About

80
stores and services
3.8
million visitors per year
450
jobs
350
free parking spots
30 000
m² of space

Fama shopping center in Narva

Fama is one of the bastions in Narva.

Bastion Fama (1690) was a commercial yard with internal spaces, that housed shops, a blacksmith, stables, barns and prison facilities which were demolished for the construction of a trade route to Europe. This is the only bastion today that no longer exists. Instead, at its foot grew a modern shopping complex. „Revival of history on the trade route" – that’s how the project initiators’ slogan sounds.

Fama Center
Fama Center

The history of Fama

In European history, Narva is known as a traditional center of international trade.
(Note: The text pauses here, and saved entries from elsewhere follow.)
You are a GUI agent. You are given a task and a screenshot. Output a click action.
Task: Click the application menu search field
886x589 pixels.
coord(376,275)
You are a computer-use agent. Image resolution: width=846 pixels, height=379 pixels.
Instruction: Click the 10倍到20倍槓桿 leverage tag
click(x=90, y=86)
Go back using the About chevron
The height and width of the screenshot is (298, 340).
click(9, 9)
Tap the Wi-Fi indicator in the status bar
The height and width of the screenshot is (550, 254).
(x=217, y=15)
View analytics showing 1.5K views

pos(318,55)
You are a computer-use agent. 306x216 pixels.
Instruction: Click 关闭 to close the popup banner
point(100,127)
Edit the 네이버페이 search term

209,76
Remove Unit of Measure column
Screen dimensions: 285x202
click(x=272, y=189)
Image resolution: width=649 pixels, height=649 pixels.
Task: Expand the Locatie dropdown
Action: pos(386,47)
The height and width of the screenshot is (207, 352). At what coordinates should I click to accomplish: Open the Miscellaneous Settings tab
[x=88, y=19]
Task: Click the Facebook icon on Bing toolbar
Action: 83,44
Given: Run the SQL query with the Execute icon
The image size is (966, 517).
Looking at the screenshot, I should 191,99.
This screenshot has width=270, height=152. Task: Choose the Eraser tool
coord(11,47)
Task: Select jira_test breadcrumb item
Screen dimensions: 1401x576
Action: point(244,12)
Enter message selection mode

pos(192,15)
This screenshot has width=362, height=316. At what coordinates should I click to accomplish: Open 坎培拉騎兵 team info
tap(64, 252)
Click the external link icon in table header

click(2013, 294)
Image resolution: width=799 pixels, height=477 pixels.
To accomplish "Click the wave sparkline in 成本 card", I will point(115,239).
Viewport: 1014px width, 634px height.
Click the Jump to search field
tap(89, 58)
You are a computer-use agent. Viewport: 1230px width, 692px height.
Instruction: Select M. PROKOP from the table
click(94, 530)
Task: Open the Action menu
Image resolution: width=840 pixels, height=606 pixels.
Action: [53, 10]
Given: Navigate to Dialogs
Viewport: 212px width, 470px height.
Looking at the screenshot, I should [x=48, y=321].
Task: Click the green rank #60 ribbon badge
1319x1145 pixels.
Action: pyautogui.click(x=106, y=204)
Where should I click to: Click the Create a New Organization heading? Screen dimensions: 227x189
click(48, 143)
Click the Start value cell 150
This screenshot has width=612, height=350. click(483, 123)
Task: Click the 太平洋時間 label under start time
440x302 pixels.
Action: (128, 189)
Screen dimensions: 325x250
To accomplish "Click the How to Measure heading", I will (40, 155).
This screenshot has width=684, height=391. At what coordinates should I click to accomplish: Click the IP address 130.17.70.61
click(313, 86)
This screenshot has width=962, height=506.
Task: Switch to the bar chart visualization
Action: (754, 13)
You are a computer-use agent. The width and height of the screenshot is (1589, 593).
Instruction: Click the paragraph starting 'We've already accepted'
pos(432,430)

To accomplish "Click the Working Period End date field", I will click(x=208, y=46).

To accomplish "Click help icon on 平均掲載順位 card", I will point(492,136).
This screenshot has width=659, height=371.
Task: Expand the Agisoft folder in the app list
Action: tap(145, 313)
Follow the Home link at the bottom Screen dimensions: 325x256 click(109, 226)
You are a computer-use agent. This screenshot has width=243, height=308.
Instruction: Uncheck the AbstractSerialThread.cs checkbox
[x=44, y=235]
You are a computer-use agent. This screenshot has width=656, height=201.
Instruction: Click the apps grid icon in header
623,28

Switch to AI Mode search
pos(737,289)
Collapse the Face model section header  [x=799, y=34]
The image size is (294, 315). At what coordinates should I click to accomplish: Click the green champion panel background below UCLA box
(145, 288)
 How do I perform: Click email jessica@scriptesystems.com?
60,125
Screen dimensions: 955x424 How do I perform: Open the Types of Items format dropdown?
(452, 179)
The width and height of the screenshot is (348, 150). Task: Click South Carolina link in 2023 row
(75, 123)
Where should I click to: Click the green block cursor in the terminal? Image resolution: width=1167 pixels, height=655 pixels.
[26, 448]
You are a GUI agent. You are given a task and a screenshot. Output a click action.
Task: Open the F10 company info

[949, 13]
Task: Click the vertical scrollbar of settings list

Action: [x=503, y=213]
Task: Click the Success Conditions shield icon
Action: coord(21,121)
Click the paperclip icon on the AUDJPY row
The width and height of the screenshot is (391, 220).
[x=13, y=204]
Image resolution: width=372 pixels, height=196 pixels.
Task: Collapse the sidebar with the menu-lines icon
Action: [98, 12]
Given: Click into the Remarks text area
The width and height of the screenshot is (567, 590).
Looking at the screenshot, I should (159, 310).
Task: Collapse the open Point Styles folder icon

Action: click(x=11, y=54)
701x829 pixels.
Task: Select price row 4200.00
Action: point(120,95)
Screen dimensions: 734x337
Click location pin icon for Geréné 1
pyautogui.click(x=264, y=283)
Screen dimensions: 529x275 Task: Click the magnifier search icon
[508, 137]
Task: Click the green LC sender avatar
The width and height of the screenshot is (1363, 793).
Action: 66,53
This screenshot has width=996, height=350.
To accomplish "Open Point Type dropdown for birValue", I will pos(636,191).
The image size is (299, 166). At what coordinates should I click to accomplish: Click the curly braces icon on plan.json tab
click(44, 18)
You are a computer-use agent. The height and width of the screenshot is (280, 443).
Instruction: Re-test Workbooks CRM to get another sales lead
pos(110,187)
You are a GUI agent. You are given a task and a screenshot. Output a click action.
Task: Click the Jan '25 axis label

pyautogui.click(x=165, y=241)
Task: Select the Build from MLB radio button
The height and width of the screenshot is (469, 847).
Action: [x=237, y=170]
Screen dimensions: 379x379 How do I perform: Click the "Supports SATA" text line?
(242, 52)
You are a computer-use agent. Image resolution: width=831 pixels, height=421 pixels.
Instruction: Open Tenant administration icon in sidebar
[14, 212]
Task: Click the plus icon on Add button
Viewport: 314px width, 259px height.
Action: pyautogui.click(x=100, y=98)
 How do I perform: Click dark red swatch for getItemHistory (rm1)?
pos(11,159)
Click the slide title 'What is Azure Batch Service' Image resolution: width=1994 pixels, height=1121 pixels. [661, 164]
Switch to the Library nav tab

The waterway along the Narva River was built already in the Viking era (V-XI centuries), and it was mentioned in famous old Russian chronicle "From Varangian to the Greeks" as a branch of river waterway between the Baltic Sea and the Mediterranean Sea. Later (XIII century) land route to Tallinn and Novgorod through Narva was actively used. In XIII century on this road, at the river crossing a trade settlement arose. In 1345, Danish King Valdemar IV Atterdag granted city rights to the settlement. Thus arose the city of Narva.

Fama Center

The medieval Narva played an important role in the Hanseatic League and the Teutonic Order working under the aegis of the Baltic trade system. In the end of the XV century (after the Republic of Novgorod connecting with Moscow), Narva slowly took over the historic role, that was previously played by Novgorod - the role of mediator of russian-european trade relations. In the second half of the XVI century, during the Livonian War, Ivan IV the Terrible seized Narva and Narva became for about 20 years Russia's main sea trade port in the Baltics. In the XVII, century new and most important prosperity arrived at Narva, when Narva belonged to the Kingdom of Sweden. It was the "golden age" of trade in Narva. At that time routs that linked the Baltics not only with Russia but also with the Orient - Persia and Trans Caucasus went through Narva.